Ist das Monatsgespräch eine Pflicht?

Sittingbull

Erfahrenes Mitglied
#1
Moin zusammen,
gem. $ 74 BetrVG SOLL der Betriebsrat einmal im Monat mit der Geschäftsführung zusammensitzen und Probleme diskutieren bzw. Lösungen finden.
Hierzu ein paar Fragen:
1. Unsere Geschäftsführung kommt aus England, der Stellvertreter (auch immer anwesend) aus den Niederlanden. Bisher haben wir immer versucht auf Englisch mit den Leuten zu verhandelt. Wir sehen aber, dass bei juristischen oder personellen Problemen unser Englisch dafür oftmals nicht ausreicht. Deswegen haben wir gefordert, dass bei zukünftigen Monatsgesprächen ein Dolmetsche anwesend ist, der übersetzt. Ist das legitim?
2. Als Gegenleistung würden wir nur noch alle 2 Monate ein Monatsgespräch durchführen oder natürlich, wenn etwas dringendes anliegt. Da es sich bei § 74 um eine "Soll" Vorschrift handelt sind wir der Meinung dass das möglich ist.
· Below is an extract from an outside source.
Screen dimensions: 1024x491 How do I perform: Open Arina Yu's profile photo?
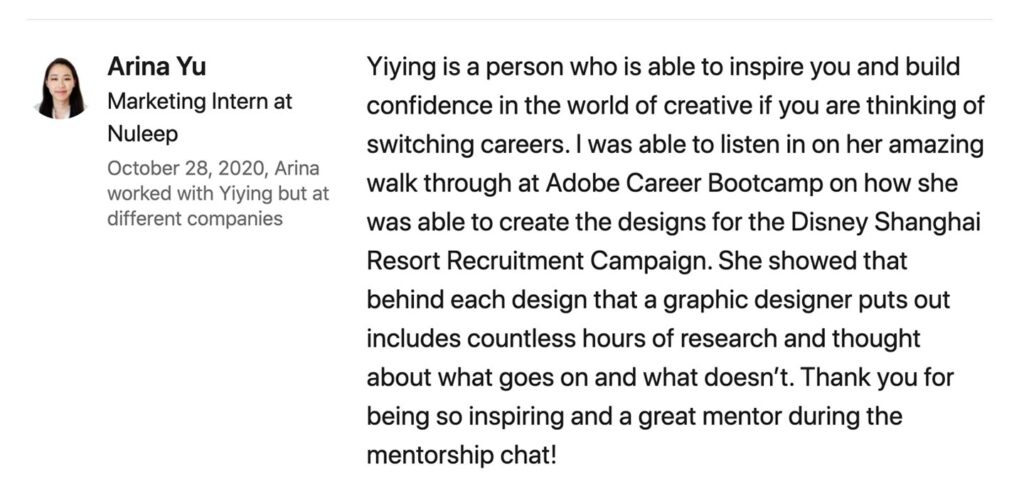[x=61, y=88]
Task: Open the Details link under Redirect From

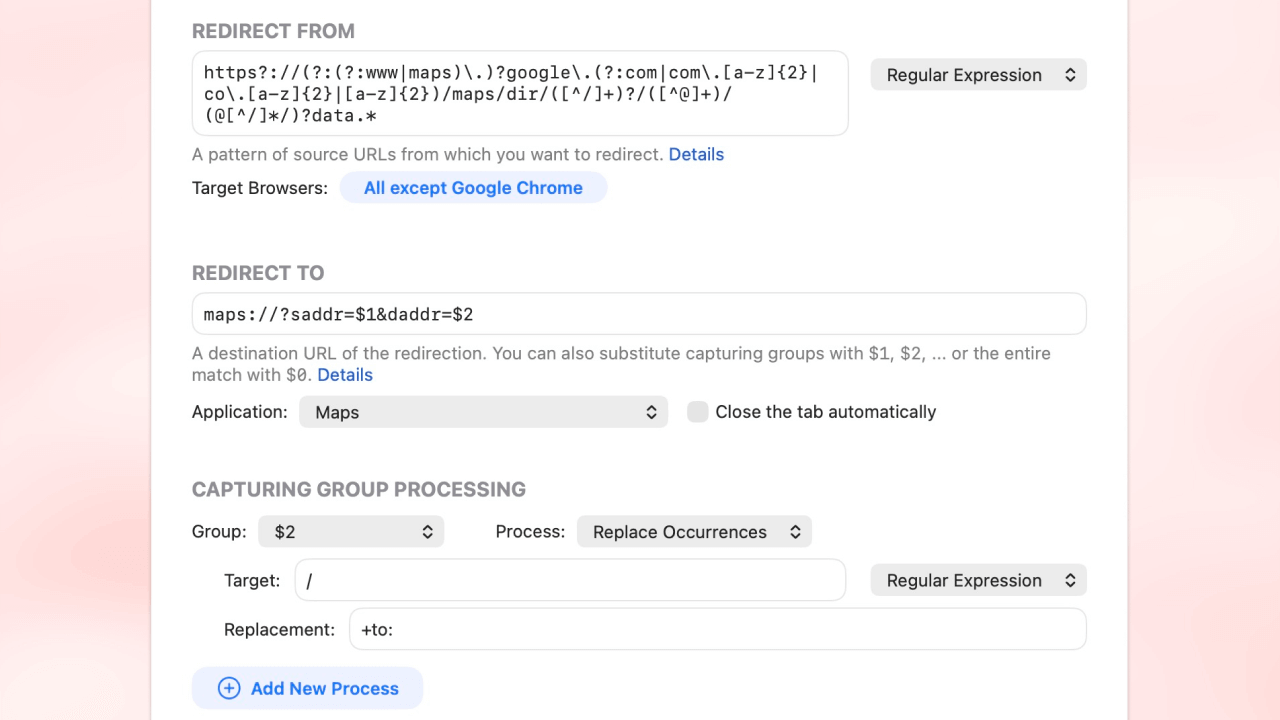Action: click(696, 154)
Ist auch das in der Form möglich?
Danke schon mal für die Antworten
Gruß
 

RA_Manthey

Administrator
Mitarbeiter
#2
Hallo!

1.
Es ist natürlich immer der Einzellfall zu betrachten. Sofern aber Sinn und Zweck des Monatsgesprächs aufgrund von Sprachbarrieren nicht (ausreichend) erfüllt werden können, handelt es sich bei der Hinzuziehung eines Dolmetschers zum Monatsgespräch um erforderliche Geschäftsführungskosten des BR.

2.
Dem Grunde nach sind sowohl Arbeitgeber als auch BR dazu verpflichtet, die Durchführung der Monatsgespräche sicherzustellen. Da es sich aber, wie Sie richtig erfasst haben, um eine Sollvorschrift handelt, können Arbeitgeber und BR einvernhemlich auch abweichende Regelungen treffen. Vorausgesetzt natürlich, dass es aufgrund der abweichenden Vereinbarung nicht zu einem dauerhaften Verzicht auf die Durchführung der Monatsgespräche kommt. Die von Ihnen vorgeschlagene Regelung ist meiner Rechtsauffassung nach daher zulässig, sofern gewährleistet ist, dass in dringenden Angelegenheiten auch eine monatliche Besprechung stattfindet.
 

Sittingbull

Erfahrenes Mitglied
#3
Guten Morgen,
erst einmal vielen Dank für die schnelle Antwort.
Wir tun uns schwer bei personellen oder auch juristischen Fragen diese mit der Geschäftsführung zu erörtern. Wir sind alle keine native Speaker. Komischerweise hatten wir vorher einen amerikanischen Geschäftsführer, da ging das wesentlich einfacher. Warum auch immer.
Selbstverständlich würden wir das Monatsgespräch im 2 monatigen Turnus nur in Absprache mit der Geschäftsleitung durchführen. Ansonsten würden wir die wirklich dringenden Sachen (wenn es denn welche gäbe) per E-Mail oder via Skype bzw. MS-Teams besprechen (ist kein Problem bei uns, wir sind ein Softwarehaus).